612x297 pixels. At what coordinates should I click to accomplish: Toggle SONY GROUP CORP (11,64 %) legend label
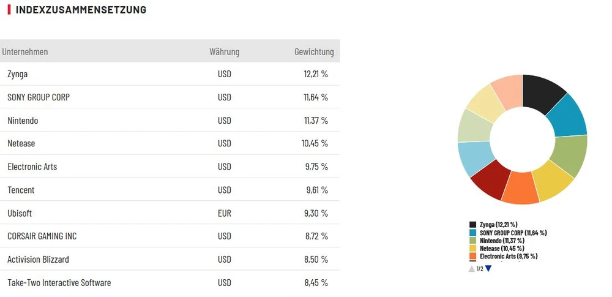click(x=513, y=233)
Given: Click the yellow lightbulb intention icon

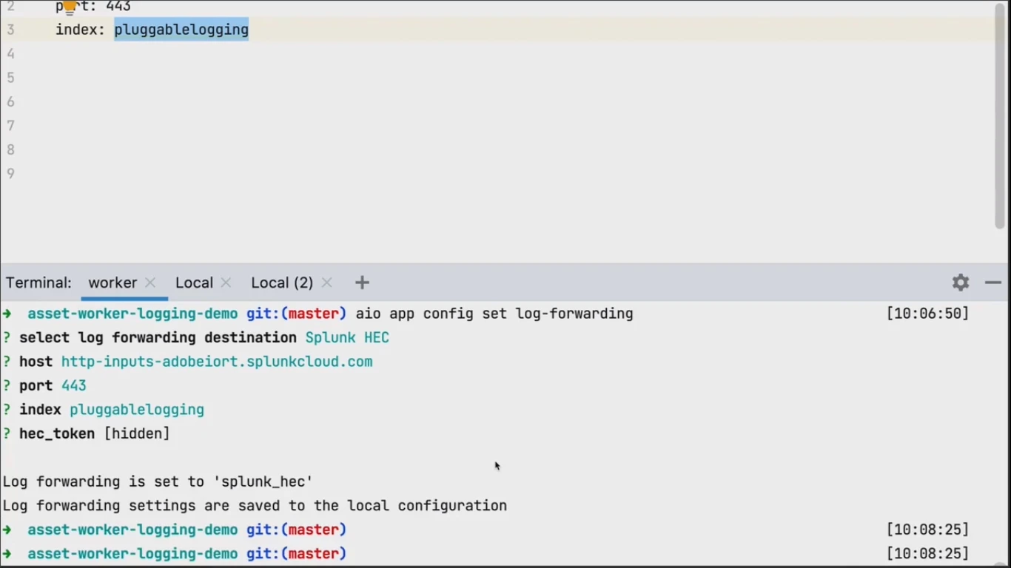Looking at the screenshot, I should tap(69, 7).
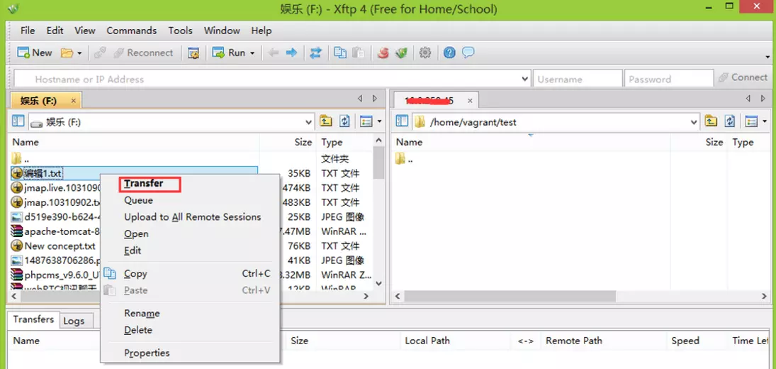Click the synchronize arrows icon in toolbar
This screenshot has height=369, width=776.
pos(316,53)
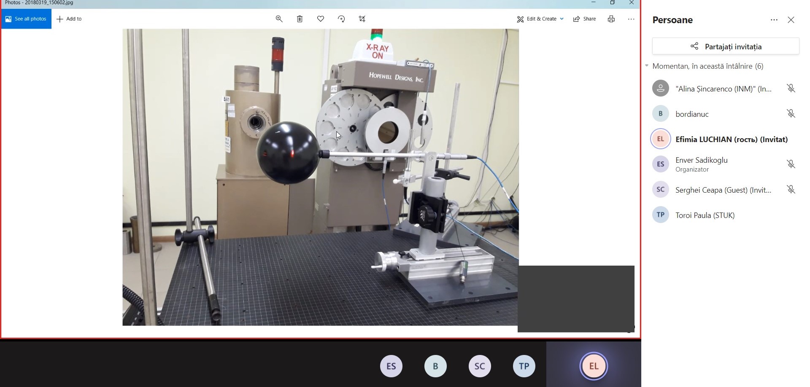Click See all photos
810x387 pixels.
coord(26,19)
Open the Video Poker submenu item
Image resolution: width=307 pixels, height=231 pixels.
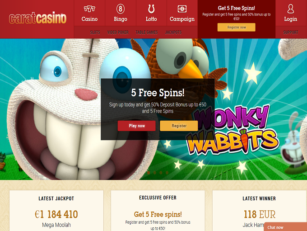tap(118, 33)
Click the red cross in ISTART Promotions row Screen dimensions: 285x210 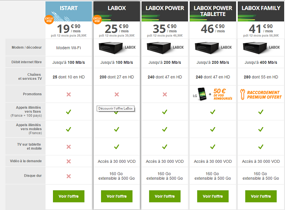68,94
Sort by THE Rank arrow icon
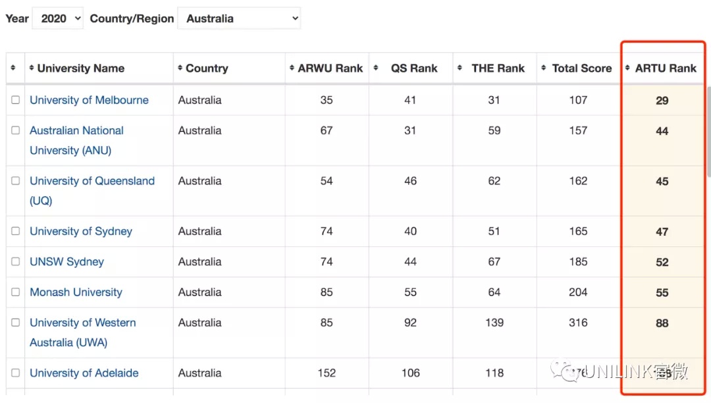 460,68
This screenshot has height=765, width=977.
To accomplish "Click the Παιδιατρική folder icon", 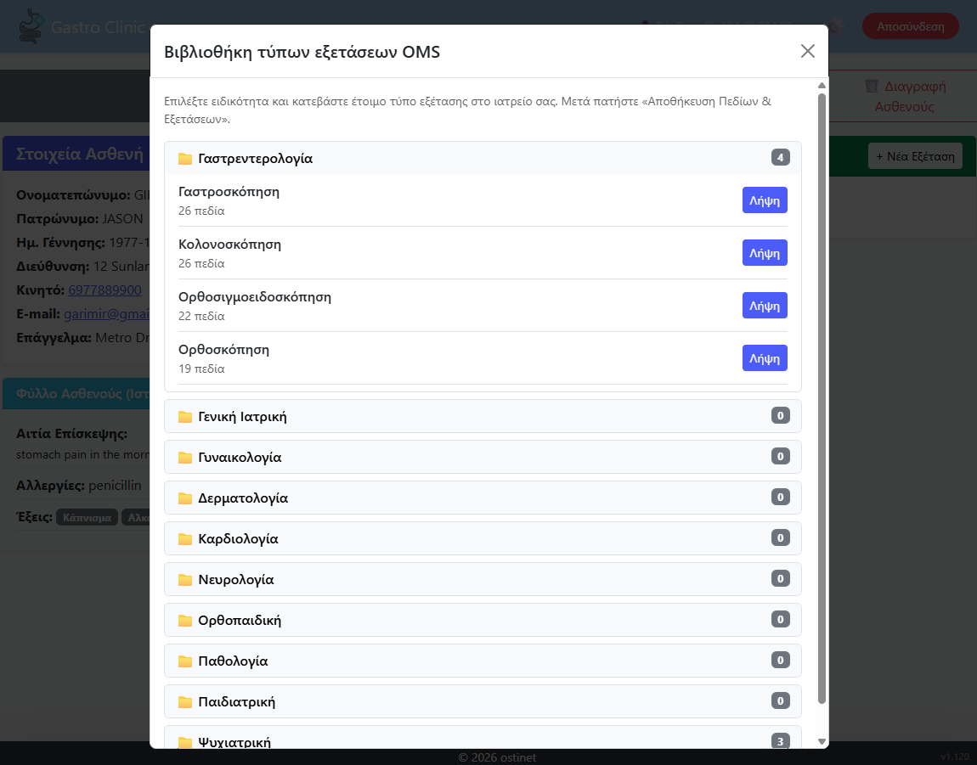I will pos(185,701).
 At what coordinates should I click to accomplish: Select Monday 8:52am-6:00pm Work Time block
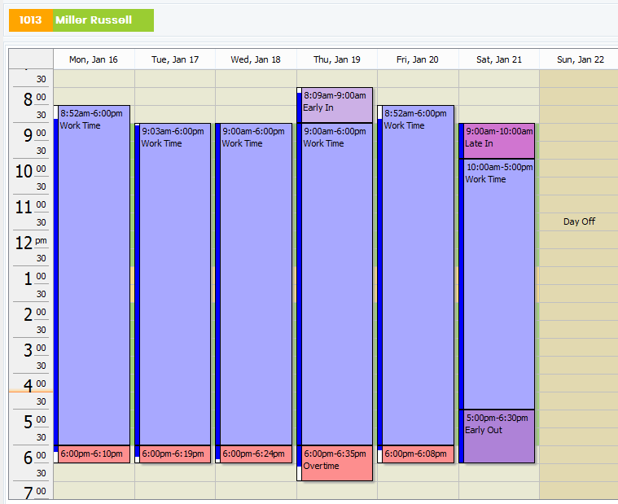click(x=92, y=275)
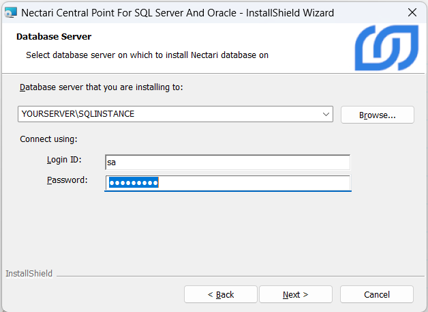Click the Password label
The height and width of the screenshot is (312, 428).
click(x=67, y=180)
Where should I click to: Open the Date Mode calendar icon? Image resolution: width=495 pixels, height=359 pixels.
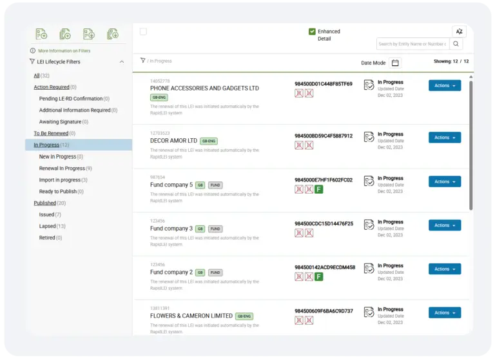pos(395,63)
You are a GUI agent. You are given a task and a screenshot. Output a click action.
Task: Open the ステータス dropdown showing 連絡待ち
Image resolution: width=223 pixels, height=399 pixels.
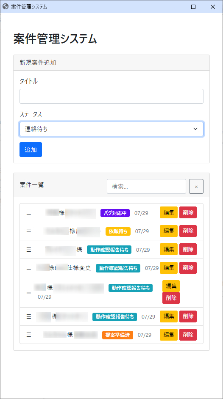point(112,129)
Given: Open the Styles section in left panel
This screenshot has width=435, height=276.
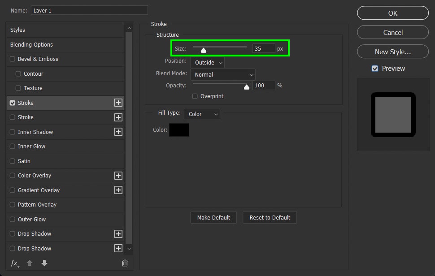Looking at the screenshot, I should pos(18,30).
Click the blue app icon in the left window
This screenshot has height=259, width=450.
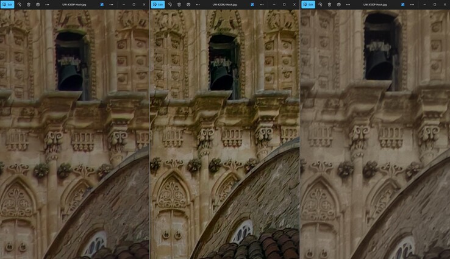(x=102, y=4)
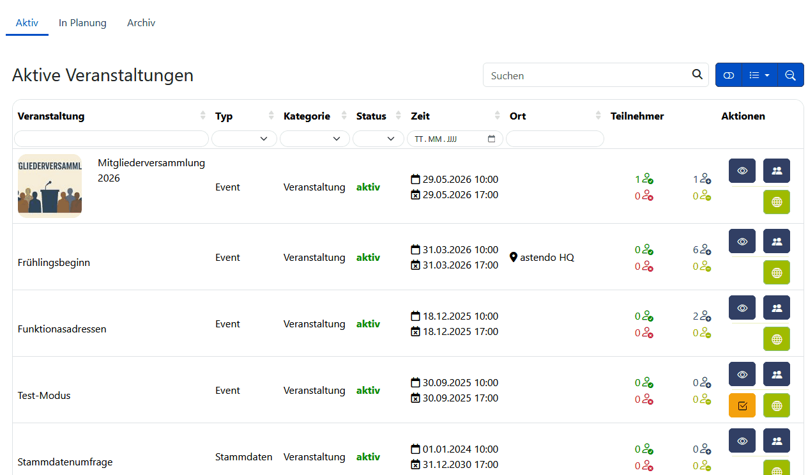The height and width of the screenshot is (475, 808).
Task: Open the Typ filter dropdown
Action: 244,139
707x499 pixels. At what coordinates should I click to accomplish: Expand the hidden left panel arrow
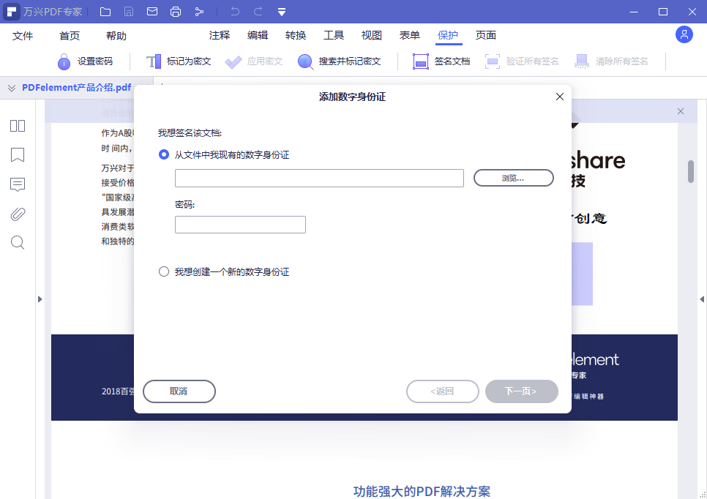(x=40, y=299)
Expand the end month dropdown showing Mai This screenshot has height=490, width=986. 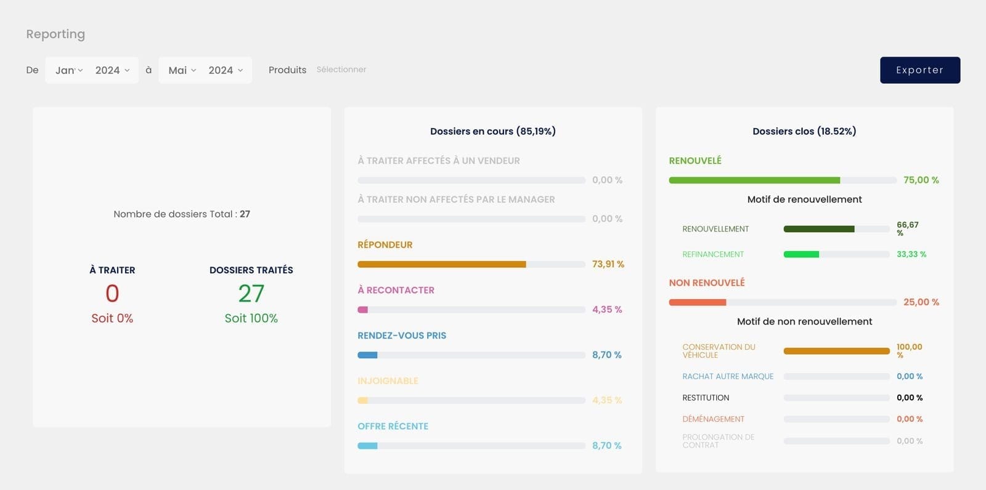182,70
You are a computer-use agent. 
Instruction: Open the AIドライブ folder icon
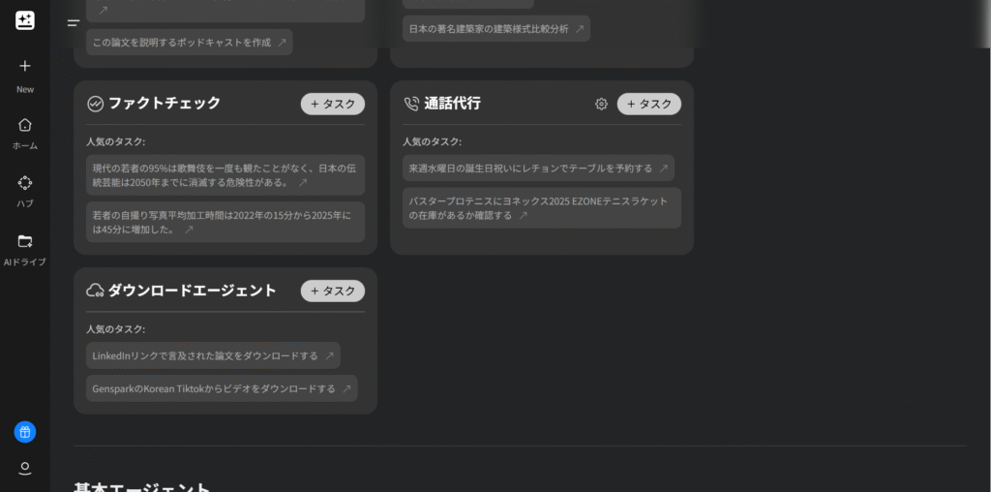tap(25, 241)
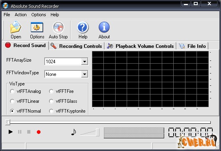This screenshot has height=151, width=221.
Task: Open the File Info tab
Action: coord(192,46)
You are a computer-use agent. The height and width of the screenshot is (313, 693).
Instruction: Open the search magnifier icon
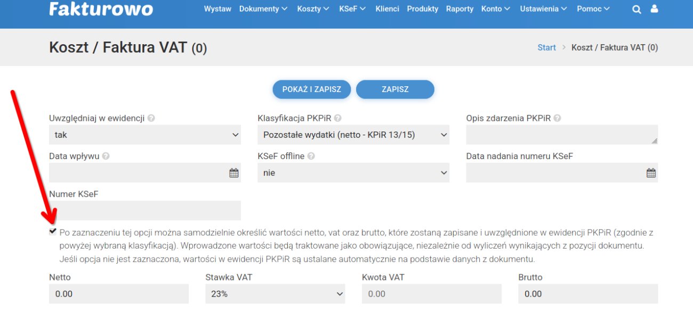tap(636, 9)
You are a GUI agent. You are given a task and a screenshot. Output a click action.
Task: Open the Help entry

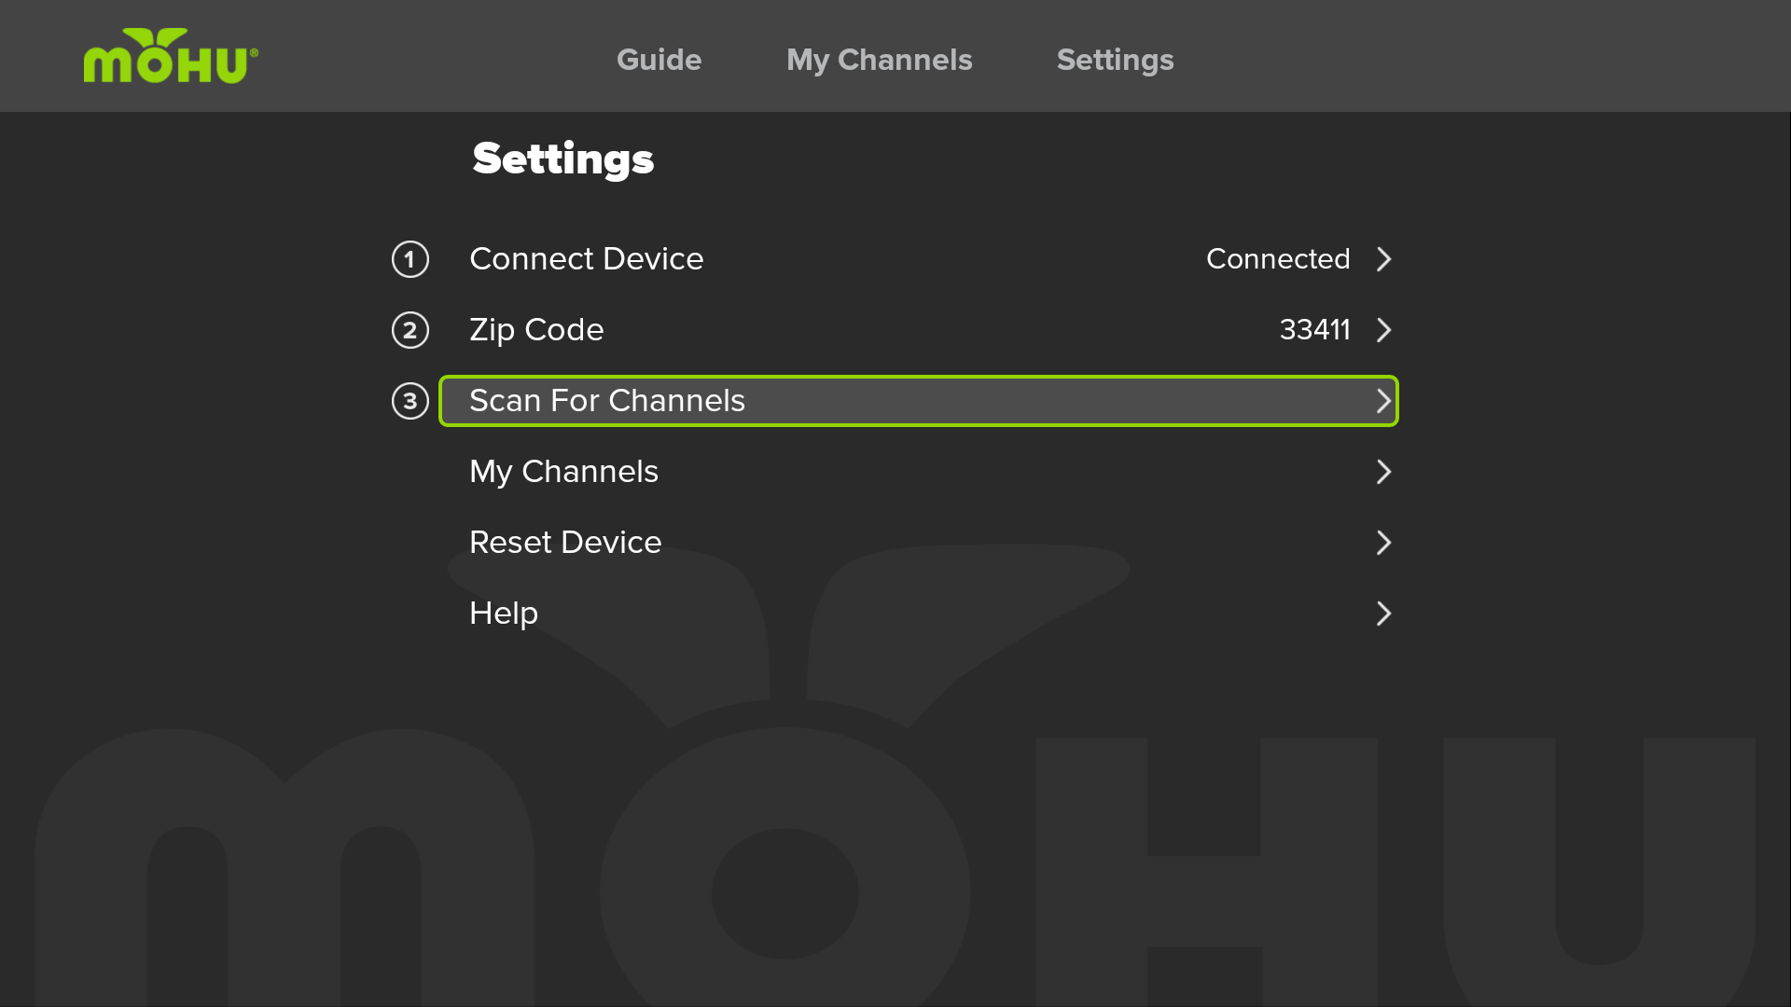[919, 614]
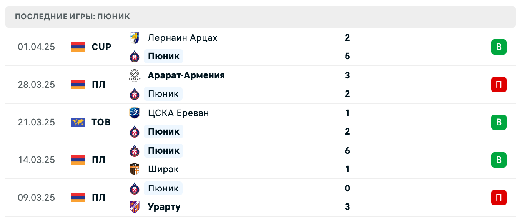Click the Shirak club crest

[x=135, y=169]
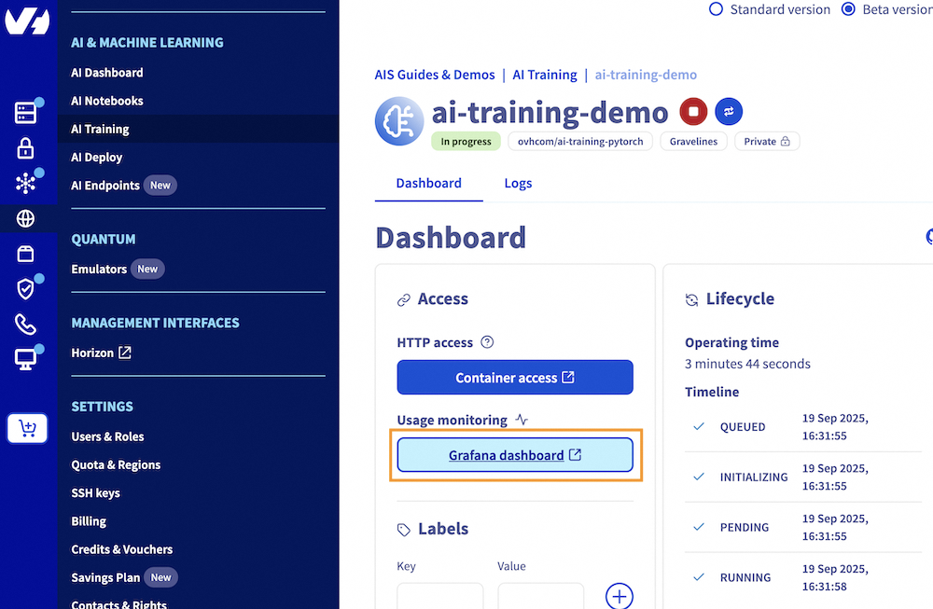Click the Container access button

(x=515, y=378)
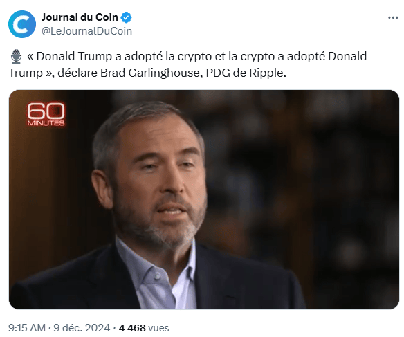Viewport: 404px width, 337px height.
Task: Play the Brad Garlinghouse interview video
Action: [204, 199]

----

Lines holding "computer" in the material above are to be reported.

You are a computer-use agent. 
You are a computer-use agent. The height and width of the screenshot is (313, 693).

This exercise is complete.